EXERCISE
The reader should set down exactly the lines from the one containing "This screenshot has height=488, width=840." through the last line of the material, omitting every picture.

SUPPLIED DATA

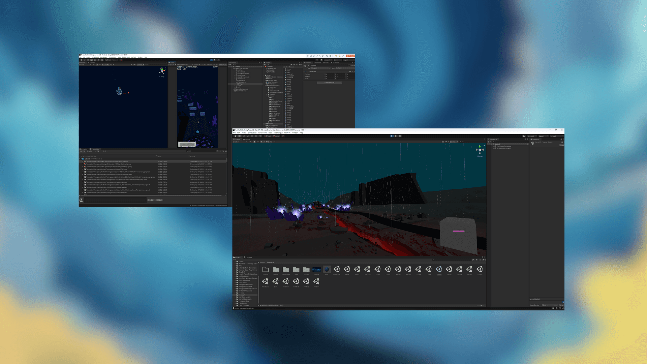Click Pause button in Level7 Unity toolbar
647x364 pixels.
pos(396,136)
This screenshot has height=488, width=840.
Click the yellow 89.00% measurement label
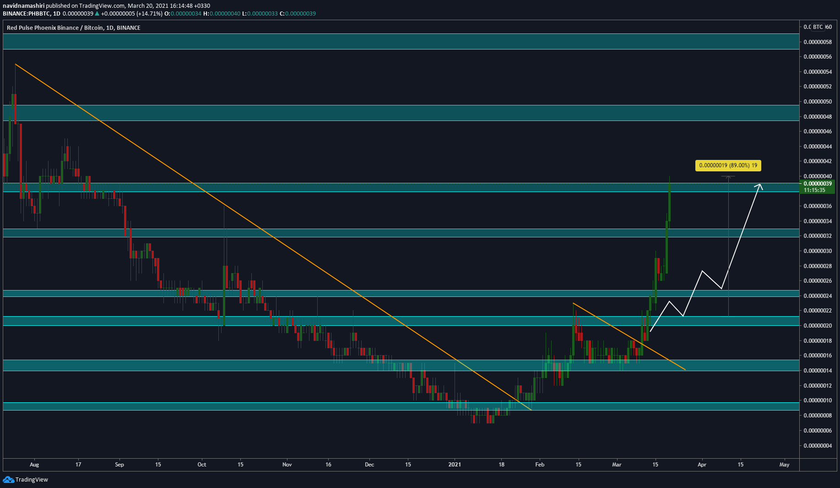click(x=729, y=165)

EXERCISE ANSWER
This screenshot has height=488, width=840.
Click the yellow 89.00% measurement label
click(x=729, y=165)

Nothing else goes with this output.